I am giving my friend or returning to the pet shop those 2 blue dolphins and 1 Jewel. Those 2 dolphins are causing all my fronts to hide most of the time. Very annoying sob's. This is why I hate almost anything from Lake Malawi, they just swim around like minless bullies, can't really mix them well with anything. I like smart slow swimming fish with character like the ones from Tanganyika, and American Cichlids, Jewels too are awesome the way they stop and think before reacting.

What should I do if I want to see my Fronts more? Will keeping them with only a few tank mates be better?


----------



## james1983 (Dec 23, 2007)

Make it a species tank. I think eventually the Texas will be too much for the fronts. Some of the smaller fish may become snacks once the fronts grow. A lot of people keep dolphins with fronts, do you have pics of yours? Maybe they aren't pure which could explain why they are being trouble.


----------



## nodima (Oct 3, 2002)

I'd vote for an option not there, which is keep only the Kigoma, get rid of the Burundi. Much easier now, than when they get to breeding age.

Species tank for Fronts is the way to go IMO.


----------



## easywolf31 (Jan 19, 2017)

nodima said:


> I'd vote for an option not there, which is keep only the Kigoma, get rid of the Burundi. Much easier now, than when they get to breeding age.
> 
> Species tank for Fronts is the way to go IMO.

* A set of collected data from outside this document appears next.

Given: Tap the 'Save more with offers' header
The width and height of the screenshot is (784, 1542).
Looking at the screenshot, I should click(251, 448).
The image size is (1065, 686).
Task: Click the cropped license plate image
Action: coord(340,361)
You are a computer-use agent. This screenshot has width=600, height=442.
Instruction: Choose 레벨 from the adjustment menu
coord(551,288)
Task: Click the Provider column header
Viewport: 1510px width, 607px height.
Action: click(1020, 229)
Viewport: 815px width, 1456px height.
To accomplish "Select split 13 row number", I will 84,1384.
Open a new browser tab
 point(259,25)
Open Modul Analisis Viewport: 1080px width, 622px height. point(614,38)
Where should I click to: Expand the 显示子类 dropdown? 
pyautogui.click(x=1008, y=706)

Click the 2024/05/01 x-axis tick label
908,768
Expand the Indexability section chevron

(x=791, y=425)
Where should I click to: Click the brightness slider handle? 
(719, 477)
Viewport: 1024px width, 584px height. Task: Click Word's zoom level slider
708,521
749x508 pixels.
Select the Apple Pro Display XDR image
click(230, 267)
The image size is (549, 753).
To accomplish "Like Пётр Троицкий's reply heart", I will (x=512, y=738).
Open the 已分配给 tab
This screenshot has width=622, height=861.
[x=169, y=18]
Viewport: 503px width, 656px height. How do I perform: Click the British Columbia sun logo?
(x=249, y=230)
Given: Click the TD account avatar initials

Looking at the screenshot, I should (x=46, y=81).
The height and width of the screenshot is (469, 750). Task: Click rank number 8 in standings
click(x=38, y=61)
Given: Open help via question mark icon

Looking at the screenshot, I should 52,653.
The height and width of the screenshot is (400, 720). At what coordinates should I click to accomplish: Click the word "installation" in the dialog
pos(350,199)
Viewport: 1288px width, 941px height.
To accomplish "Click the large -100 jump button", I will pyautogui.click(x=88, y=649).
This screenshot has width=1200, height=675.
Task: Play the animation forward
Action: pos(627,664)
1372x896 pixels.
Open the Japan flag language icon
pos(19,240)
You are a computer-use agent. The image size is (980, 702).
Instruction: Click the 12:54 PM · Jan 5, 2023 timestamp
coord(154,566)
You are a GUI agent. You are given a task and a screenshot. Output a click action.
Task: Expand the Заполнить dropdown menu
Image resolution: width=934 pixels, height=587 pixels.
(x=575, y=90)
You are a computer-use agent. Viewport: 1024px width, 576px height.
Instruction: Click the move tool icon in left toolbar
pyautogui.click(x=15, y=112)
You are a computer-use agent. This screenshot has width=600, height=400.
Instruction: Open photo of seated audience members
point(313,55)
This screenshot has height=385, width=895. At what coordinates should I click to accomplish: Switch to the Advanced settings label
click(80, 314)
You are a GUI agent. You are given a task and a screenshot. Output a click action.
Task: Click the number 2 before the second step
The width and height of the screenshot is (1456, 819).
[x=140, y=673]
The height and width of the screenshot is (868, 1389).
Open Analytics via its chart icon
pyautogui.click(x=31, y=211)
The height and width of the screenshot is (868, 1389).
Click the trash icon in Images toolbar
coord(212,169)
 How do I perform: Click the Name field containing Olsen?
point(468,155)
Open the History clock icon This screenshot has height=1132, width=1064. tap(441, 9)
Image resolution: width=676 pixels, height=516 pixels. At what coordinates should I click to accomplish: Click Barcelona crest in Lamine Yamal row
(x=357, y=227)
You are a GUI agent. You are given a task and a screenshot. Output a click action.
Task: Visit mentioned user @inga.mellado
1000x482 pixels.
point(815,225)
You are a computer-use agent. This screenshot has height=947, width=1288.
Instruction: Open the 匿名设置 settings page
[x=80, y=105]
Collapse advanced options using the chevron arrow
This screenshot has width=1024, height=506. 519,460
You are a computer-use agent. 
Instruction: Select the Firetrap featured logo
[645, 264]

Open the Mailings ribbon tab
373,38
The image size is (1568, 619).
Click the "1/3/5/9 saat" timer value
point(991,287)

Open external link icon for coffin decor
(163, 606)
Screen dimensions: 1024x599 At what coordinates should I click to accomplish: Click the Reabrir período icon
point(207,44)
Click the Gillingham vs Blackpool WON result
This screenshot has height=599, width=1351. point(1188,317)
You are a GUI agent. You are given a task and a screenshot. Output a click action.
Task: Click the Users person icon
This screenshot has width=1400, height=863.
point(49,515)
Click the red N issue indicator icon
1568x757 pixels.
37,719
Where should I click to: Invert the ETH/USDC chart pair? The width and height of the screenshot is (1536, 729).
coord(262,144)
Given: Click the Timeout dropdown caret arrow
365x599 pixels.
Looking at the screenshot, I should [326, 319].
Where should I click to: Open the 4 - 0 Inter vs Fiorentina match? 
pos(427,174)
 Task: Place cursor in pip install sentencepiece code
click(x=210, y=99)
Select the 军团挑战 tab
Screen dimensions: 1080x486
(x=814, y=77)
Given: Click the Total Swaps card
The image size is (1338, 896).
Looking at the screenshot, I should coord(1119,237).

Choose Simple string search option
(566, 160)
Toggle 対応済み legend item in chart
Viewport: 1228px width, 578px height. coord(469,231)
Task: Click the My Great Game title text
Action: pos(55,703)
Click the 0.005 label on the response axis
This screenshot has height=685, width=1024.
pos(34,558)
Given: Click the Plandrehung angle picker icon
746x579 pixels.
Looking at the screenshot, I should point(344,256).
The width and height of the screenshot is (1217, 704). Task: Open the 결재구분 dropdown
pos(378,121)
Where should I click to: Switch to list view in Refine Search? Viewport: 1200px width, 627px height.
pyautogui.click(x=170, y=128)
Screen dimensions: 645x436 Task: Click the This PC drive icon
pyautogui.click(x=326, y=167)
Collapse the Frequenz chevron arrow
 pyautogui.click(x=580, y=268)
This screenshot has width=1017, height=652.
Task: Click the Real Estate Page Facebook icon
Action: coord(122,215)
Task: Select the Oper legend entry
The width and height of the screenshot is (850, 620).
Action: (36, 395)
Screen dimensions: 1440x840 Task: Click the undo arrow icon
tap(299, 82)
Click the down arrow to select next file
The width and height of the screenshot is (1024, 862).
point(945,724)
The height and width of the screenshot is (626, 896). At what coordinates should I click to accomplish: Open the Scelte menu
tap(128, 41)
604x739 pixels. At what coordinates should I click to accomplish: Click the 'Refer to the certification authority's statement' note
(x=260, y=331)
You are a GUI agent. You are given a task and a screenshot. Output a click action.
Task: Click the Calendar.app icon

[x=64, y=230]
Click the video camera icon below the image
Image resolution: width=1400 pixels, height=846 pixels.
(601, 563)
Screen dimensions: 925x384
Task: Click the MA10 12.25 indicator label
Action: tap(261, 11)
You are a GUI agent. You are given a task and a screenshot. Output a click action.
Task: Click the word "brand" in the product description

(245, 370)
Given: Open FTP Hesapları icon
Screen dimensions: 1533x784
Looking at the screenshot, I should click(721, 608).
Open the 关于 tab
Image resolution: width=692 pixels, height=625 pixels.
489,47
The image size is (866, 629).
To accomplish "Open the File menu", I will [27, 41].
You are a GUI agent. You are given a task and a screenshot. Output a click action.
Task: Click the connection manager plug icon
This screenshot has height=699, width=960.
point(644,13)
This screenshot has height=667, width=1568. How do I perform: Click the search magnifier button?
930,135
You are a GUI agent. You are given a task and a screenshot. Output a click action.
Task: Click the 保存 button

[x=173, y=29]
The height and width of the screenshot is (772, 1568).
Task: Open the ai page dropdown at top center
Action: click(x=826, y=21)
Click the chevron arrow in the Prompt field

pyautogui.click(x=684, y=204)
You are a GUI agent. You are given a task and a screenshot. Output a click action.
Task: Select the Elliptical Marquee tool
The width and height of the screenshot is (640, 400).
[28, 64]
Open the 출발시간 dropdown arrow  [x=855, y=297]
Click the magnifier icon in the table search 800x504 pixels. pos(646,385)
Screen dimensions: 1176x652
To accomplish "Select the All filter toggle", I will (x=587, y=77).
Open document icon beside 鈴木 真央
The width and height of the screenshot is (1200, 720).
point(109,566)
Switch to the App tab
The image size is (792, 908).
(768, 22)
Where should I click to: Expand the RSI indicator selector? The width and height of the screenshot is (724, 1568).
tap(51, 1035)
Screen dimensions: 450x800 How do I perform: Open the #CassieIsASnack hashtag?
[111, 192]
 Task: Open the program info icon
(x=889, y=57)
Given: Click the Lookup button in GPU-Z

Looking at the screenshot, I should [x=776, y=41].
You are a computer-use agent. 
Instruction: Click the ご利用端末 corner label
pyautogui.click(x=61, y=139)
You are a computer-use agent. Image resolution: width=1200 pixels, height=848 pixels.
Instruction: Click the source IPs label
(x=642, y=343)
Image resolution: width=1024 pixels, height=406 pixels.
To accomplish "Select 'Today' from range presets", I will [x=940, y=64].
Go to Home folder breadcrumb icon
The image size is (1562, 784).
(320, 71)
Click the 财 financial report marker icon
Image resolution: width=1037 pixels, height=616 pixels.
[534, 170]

Hi there, just curious, how come you are not doing species only tanks, I see you have a Tang and an American community, pretty cool. What would you change or do if you could go back in time?


----------



## easywolf31 (Jan 19, 2017)

james1983 said:


> Make it a species tank. I think eventually the Texas will be too much for the fronts. Some of the smaller fish may become snacks once the fronts grow. A lot of people keep dolphins with fronts, do you have pics of yours? Maybe they aren't pure which could explain why they are being trouble.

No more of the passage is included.